Many individuals contribute tax-deferred income to their 401(k) retirement account through their job to take advantage of their employer's matching contributed funds. However, if you are trying to pay off debt, you may want to temporarily stop your 401(k) contributions to get some extra cash in your paycheck. Doing so is relatively simple, but there are certain things you need to consider and steps to take.
Visit your human resources department and ask to stop your 401(k) contributions. Each human resources department has different procedures for doing so. In some cases, simply asking is enough to end your contributions. Most often, however, you will need to formally request in writing that the deductions stop. Some companies even have online websites where you can go to manage your 401(k) contributions. Your HR department is the best place to go since its staff can tell you exactly what you must do in your company.
Ask your human resources representative to calculate how much more money you will bring home in each paycheck by stopping your 401(k) contribution. Don't assume that just because you are contributing 10 percent of your income, your checks will be 10 percent higher. That is because 401(k) contributions are made with pre-tax dollars, while you are paid after FICA (for Social Security and Medicare) and other taxes are taken out of your check.
If possible, set up automatic withdrawals from your checking account that will go to the lender of the debt you are trying to pay off. Make the withdrawal equal to the amount of extra money you will be bringing home as a result of your stopped contributions. You want to do this to ensure that the extra money you bring home really does go towards paying off debt instead of being diverted towards other expenses. That way, you can get back to saving for your retirement as quickly as possible.

(Stored data entries)
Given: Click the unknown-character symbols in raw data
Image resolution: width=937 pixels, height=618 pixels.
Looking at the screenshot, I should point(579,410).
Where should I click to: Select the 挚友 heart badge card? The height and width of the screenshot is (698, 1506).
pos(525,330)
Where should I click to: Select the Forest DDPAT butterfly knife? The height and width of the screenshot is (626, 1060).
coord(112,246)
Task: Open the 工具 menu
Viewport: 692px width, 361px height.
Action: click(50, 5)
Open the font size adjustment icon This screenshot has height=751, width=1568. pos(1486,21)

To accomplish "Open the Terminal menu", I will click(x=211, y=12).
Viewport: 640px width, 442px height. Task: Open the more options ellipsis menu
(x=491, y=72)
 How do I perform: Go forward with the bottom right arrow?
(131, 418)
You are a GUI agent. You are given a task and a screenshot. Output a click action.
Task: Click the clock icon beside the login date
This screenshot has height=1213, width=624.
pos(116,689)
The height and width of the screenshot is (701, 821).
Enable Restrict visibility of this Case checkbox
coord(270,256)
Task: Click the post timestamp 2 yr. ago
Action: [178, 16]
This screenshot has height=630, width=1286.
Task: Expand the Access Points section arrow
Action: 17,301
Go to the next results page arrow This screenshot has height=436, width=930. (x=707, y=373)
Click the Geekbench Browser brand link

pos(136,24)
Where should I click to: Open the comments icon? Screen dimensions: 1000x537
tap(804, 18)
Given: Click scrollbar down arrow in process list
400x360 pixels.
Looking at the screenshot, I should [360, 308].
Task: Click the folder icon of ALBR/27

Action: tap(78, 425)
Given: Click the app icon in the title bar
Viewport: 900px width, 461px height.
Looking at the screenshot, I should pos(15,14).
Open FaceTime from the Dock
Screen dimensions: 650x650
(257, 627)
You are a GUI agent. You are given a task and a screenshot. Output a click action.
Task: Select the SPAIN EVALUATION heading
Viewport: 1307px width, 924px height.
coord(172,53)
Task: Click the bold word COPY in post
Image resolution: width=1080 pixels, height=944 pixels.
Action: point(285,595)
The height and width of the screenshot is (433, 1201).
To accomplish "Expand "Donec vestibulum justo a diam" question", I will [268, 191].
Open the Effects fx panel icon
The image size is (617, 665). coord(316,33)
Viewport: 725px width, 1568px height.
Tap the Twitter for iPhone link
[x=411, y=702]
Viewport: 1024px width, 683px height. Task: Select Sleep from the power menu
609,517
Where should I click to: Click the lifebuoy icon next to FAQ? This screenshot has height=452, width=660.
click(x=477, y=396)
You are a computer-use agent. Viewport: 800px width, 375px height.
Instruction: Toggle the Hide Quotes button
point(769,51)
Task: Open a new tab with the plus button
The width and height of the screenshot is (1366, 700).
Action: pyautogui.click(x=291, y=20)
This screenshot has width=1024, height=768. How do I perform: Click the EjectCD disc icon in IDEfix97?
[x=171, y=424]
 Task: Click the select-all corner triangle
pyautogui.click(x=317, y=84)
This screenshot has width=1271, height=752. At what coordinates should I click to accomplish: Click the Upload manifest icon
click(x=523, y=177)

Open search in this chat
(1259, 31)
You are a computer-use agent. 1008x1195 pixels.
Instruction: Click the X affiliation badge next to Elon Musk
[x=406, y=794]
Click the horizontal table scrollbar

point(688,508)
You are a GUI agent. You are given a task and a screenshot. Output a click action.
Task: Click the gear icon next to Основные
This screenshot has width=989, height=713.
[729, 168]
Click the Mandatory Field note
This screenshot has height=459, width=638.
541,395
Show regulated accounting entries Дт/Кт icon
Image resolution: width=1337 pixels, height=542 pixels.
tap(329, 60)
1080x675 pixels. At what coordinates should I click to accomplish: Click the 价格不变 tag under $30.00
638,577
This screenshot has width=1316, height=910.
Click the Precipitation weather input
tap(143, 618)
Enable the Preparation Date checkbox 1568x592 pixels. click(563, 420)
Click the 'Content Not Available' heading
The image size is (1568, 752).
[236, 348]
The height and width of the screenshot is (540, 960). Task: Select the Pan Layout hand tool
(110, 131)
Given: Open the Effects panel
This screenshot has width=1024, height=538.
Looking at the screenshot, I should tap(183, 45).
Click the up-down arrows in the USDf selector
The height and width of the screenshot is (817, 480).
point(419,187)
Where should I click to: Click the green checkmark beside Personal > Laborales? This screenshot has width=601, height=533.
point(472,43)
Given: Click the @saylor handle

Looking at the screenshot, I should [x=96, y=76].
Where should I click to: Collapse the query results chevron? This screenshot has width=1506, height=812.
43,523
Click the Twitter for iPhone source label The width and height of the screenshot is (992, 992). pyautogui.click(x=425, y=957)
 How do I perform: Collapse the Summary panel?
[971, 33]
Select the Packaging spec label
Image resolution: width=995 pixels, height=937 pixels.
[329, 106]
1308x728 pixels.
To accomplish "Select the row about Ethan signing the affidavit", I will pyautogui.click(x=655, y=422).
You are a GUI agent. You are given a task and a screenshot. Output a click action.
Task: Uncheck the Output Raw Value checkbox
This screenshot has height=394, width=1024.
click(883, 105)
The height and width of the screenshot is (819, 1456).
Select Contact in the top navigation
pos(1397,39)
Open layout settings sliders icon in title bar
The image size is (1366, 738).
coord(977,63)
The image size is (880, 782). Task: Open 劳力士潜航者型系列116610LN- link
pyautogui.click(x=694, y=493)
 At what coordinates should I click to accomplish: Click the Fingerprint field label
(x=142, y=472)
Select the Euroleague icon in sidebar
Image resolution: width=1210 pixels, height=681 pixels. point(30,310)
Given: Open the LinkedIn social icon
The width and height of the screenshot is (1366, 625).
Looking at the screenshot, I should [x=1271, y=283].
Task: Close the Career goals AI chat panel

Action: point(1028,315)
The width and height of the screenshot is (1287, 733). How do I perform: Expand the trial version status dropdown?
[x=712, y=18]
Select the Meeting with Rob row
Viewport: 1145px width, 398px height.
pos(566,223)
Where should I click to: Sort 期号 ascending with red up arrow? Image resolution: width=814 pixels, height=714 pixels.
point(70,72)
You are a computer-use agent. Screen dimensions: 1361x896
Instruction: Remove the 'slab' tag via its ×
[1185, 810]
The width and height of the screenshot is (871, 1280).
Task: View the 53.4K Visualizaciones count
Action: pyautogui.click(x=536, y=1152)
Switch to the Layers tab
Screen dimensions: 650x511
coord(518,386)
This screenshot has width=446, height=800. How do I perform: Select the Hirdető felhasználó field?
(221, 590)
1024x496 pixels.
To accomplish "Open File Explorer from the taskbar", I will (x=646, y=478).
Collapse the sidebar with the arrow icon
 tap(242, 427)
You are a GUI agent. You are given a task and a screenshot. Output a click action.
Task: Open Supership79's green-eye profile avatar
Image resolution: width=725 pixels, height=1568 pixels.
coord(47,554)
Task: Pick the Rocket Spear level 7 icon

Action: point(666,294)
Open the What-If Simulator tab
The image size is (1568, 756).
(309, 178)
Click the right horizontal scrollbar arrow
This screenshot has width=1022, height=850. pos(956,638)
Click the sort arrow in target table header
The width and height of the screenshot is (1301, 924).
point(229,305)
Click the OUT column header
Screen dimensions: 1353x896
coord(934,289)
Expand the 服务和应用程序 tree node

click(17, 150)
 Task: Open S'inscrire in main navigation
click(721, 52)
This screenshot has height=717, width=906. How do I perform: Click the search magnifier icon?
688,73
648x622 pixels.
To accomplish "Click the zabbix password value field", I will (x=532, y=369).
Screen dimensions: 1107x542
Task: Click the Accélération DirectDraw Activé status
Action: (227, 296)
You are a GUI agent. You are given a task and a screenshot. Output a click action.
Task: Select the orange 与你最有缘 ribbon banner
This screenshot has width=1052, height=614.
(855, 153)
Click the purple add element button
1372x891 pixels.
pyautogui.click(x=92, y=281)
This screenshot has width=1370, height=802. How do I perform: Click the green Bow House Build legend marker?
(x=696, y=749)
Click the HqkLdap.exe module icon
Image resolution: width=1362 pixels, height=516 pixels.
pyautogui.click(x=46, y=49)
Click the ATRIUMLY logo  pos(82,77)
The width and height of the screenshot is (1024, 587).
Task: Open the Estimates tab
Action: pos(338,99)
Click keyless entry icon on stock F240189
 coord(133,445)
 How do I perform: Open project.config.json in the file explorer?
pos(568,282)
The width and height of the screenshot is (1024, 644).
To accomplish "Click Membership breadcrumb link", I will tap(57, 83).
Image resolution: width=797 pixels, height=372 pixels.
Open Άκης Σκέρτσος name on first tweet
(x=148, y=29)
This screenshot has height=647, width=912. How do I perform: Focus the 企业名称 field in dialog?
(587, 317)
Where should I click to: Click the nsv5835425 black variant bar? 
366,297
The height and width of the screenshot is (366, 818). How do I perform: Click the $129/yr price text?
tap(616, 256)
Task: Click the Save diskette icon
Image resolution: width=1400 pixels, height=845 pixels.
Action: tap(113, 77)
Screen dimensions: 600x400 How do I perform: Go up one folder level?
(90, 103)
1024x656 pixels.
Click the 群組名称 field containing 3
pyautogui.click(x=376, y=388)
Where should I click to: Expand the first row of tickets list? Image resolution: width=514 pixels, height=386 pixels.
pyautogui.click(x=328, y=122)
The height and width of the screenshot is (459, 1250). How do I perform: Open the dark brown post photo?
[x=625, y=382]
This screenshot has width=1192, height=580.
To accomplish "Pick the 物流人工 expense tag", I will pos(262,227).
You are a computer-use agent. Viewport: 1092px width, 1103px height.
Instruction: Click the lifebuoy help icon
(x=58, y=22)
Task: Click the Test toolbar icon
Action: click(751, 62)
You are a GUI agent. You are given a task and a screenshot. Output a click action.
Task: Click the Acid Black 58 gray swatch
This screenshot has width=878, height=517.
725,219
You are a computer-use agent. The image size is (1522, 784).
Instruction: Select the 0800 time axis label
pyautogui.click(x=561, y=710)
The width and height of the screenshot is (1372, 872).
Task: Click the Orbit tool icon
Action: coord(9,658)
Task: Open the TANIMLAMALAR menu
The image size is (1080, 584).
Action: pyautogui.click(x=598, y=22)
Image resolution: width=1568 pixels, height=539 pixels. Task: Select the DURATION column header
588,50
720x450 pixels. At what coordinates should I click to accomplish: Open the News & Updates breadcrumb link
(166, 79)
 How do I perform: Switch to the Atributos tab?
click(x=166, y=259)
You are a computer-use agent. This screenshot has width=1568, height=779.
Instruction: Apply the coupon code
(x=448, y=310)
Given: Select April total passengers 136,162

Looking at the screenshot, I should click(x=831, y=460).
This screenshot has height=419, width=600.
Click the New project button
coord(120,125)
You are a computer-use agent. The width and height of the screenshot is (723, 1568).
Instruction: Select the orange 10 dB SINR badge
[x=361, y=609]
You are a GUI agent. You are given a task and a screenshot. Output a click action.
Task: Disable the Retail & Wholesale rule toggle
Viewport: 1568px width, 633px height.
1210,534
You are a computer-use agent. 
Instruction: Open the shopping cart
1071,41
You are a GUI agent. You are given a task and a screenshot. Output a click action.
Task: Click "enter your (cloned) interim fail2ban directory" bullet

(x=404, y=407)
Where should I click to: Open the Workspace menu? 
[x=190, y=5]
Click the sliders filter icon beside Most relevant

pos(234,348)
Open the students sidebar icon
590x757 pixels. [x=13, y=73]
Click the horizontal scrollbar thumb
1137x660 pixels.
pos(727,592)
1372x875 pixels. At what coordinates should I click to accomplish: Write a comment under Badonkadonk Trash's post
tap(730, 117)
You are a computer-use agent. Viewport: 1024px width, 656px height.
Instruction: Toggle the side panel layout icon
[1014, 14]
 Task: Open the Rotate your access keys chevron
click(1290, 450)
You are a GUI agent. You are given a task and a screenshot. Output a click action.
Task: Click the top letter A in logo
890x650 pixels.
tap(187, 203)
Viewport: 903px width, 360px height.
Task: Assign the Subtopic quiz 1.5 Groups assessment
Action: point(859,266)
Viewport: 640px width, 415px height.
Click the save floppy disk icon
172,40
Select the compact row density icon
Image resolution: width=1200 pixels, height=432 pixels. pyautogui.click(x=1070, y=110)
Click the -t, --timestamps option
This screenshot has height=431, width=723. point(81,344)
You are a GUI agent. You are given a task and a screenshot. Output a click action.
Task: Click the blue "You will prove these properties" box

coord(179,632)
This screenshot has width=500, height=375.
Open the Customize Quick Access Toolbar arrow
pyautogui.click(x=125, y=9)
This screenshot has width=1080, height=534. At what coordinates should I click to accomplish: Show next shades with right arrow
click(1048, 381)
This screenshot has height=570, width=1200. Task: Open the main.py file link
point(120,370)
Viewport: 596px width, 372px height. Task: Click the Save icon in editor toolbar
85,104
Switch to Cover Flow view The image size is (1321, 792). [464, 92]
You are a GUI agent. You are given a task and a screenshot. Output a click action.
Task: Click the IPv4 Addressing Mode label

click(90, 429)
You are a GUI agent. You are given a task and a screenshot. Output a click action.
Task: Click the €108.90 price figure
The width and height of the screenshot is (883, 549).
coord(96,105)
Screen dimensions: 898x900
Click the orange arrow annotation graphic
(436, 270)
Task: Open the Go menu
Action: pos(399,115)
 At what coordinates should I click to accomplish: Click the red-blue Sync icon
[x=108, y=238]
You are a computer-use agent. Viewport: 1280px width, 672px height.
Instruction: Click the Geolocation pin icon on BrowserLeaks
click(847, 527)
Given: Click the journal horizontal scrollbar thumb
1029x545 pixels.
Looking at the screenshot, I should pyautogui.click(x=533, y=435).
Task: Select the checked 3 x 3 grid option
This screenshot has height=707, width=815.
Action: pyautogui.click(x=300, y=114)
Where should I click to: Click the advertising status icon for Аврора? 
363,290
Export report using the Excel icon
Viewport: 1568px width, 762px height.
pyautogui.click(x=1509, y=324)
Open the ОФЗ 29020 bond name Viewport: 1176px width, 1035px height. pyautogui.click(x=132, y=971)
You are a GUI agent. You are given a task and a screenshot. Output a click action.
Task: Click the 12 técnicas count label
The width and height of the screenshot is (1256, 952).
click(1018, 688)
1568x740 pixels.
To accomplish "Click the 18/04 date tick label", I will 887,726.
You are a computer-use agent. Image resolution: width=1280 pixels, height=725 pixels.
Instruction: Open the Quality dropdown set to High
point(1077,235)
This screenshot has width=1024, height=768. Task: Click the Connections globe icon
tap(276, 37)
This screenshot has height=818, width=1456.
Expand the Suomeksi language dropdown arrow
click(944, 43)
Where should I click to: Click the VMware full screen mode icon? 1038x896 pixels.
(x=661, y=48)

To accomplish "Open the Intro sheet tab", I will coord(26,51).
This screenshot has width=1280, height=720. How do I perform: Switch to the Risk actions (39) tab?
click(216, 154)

#### [ACTIVITY]
Reproduce, word for word, the part of the passage on stopping 401(k) contributions that begins at the words "If possible, set" and stops after "quickly as possible.". The material above was drawn from a separate source, not from the passage on stopping 401(k) contributions.

#### [RESULT BELOW]
If possible, set up automatic withdrawals from your checking account that will go to the lender of the debt you are trying to pay off. Make the withdrawal equal to the amount of extra money you will be bringing home as a result of your stopped contributions. You want to do this to ensure that the extra money you bring home really does go towards paying off debt instead of being diverted towards other expenses. That way, you can get back to saving for your retirement as quickly as possible.